> _Exercise tasks_
1. From the We Are Family text, copy the passage from "In 2019, under" to "and Charleston Pride." word for word.
2. Decide whether each statement below agrees with the We Are Family text, answering yes or no and quoting the words that settle it. (a) Melissa Moore founded the organization. (b) In 2017 the group received $3,000 to study homelessness among LGBTQI+ youth in the Greater Charleston area. (c) The day center at 529 Meeting St. stayed open there for a full year.

> _Excerpted passage_

We Are Family
- Founded: 1995
- Type: Nonprofit organization
- Location: North Charleston, South Carolina;
- Region served: Charleston, South Carolina
- Key people: Nijeeah Richardson, Executive Director
- Employees: 3
- Website: www.wearefamilycharleston.org

= We Are Family (LGBTQ charity) =

We Are Family (WAF) is a nonprofit organization providing support and resources to lesbian, gay, bisexual, transgender, queer, questioning, and intersex (LGBTQI) youth in the Charleston, South Carolina area.

== History ==
WAF was founded in 1995 in Charleston by Tom Myers as a support group for gay youth after his son came out as gay. This organization makes a large effort in the community to provide a safe place for the LGBTQI homeless. In 2017 the group was granted $3,000 to study the incidence of homelessness in LGBTQI+ youth in the Greater Charleston area.

Melissa Moore, former executive director of WAF in 2018, opened a day center for homeless at 529 Meeting St. in what was previously a Head Start facility. The facility opened in conjunction with the Charleston YWCA, Dorchester Mental Health Center, Art Pot, Loving Arms, and Origin SC. After being open at this location for three months, the lease was taken over by the Military Community Connection.

In 2019, under Nijeeah Richardson, the current executive director, WAF moved from the "All of Us" homeless shelter on Meeting St. to North Charleston, next door to the Equality Hub which houses the offices of the Alliance for Full Acceptance, an LGBTQ advocacy nonprofit, and Charleston Pride.

> _Data listing_

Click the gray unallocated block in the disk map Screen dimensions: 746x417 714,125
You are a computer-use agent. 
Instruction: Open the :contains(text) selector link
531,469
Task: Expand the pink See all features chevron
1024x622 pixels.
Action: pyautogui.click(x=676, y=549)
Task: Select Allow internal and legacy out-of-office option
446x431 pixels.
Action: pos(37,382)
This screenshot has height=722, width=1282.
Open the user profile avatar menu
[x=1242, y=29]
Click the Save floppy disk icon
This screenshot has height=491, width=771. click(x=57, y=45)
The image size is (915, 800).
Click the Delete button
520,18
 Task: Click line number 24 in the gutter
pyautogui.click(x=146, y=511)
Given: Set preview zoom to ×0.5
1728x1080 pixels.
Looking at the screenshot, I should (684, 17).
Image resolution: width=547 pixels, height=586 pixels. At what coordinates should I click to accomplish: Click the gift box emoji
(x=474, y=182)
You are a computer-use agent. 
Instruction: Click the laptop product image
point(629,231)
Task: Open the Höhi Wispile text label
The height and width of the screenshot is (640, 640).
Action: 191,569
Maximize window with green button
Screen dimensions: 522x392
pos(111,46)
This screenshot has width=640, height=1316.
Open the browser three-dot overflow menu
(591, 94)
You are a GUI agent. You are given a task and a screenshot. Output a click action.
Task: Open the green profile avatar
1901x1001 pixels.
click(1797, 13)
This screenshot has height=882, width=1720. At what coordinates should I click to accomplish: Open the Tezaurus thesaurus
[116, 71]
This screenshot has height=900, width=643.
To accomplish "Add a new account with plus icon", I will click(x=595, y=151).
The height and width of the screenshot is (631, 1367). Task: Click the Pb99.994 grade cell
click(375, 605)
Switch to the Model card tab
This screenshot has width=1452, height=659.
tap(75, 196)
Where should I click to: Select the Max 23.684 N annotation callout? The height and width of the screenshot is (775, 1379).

> _Results in order_
1.
In 2019, under Nijeeah Richardson, the current executive director, WAF moved from the "All of Us" homeless shelter on Meeting St. to North Charleston, next door to the Equality Hub which houses the offices of the Alliance for Full Acceptance, an LGBTQ advocacy nonprofit, and Charleston Pride.

2.
(a) No: "WAF was founded in 1995 in Charleston by Tom Myers"
(b) Yes: "In 2017 the group was granted $3,000 to study the incidence of homelessness in LGBTQI+ youth in the Greater Charleston area."
(c) No: "After being open at this location for three months, the lease was taken over by the Military Community Connection."